Multi-purpose stadium in Teresina, Brazil

Estádio Governador Alberto Tavares Silva, also known as Albertão, is a multi-purpose stadium in Teresina, Brazil. It is currently used mostly for football matches and it is the home operated by River Atlético Clube and Esporte Clube Flamengo. The stadium is owned by the government of Piauí state and is named after Alberto Tavares Silva, who was governor of Piauí between 1971 and 1975.

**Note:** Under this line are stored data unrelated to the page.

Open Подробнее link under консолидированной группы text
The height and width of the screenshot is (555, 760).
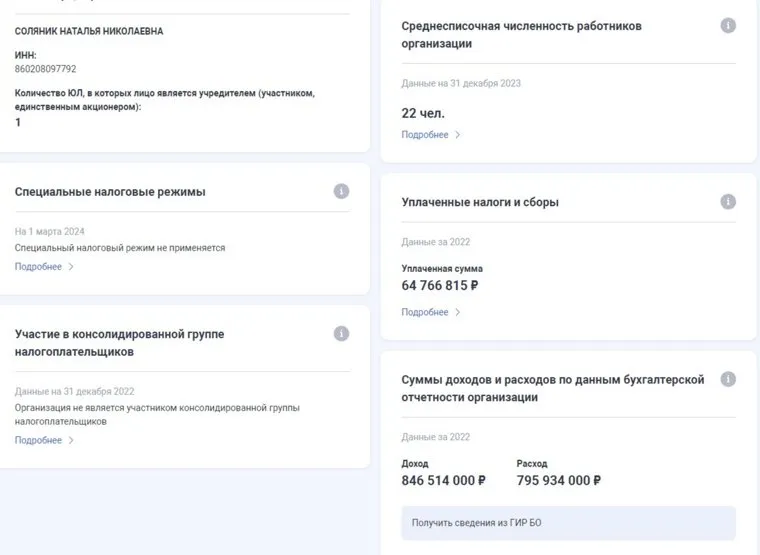(x=38, y=440)
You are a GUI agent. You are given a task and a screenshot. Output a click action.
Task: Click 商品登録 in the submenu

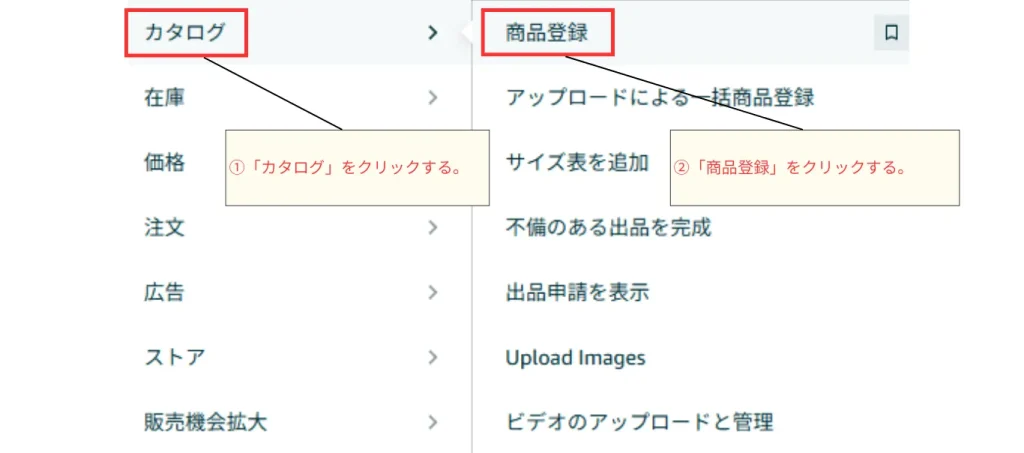(546, 33)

The stadium holds 44,200 people. Due to safety concerns, maximum capacity for events at the stadium is further limited by the fire department. The limit has been increased from 13,500 to 25,000 before the 2022 season.

==History==

It was built in 1973, and inaugurated on August 26 of that year. Eight people died during mass panic when the stadium's inauguration, which broke out when a spectator shouted that the stadium was collapsing. In reality the vibrations felt were reportedly caused by a low-flying aircraft. Although the death toll in different official reports varies, it is generally accepted that this remains the worst disaster in the history of Brazilian football.

The inaugural match was played on August 26, 1973, when Tiradentes and Fluminense drew 0-0.

The first goal of the stadium was scored on August 29, 1973, by Cruzeiro's Dirceu Lopes, when Tiradentes and Cruzeiro drew 1-1.

The stadium's attendance record currently stands at 60,271, set on March 13, 1983, when Flamengo beat Tiradentes 3–1.